Kongsberg Maritime is the owner of the ‘Windsense’ project, which aims to develop a new and flexible instrumentation system for wind turbines.
The system will help to make wind power more economically competitive. The project, which amounts to 22 million NOK, has been initiated through collaboration within the instrumentation cluster NCEI (Norwegian Centres of Expertise Instrumentation). Windsense will develop a system that will make wind turbines more effective by reducing unplanned shutdowns, thus achieving higher reliability of the power plant. The system also makes it possible to temporarily run the turbines at a lower capacity in anticipation of required maintenance, which further reduces expensive downtime.

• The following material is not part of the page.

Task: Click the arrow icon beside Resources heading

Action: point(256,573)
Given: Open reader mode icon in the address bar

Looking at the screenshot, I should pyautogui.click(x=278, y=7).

A key challenge is the adaptation of equipment and methods for maintenance from the maritime and oil and gas industry, for use on offshore wind turbines. Cost-effective operation of offshore wind turbines will require new technology that enables a greater degree of remote control and remote monitoring of the turbines. It also requires durable and reliable instruments to monitor the operation and components in harsh environments at sea. “This system will primarily be an instrument for monitoring the technical condition of the wind turbine and the life cycle of the components used. It will make it possible to more accurately predict when the equipment must be replaced. Today, such assessments are usually done by operators using handheld inspection equipment,” says Malmo.
Windsense is a collaboration project between some of the strongest wind power and instrumentation companies within Wind Cluster Mid-Norway, mainly located in the Trøndelag region of Norway. The project has been awarded 40% funding from The Research Council of Norway for a 3 year project period starting in February 2012. Kongsberg Maritime is project owner with Oddbjørn Malmo, Kongsberg Maritime, Lade as project manager. Other participants are Statoil, NTE, Light Structures, Trollhetta, NTNU, HiST, SINTEF Energy Research and MARINTEK.
The project is one of many projects that have been initiated by the Norwegian Centres of Expertise Instrumentation (NCEI www.neci.no). The general manager of the cluster Torbjørn Akersveen is very pleased with the project.
“We are very pleased that the cluster again delivers an exciting project with a large commercial potential. Our goal is to be a spearhead in Norwegian instrumentation, and together with Norwegian industry develop solutions to the challenges the industry considers to be relevant,” comments Akersveen.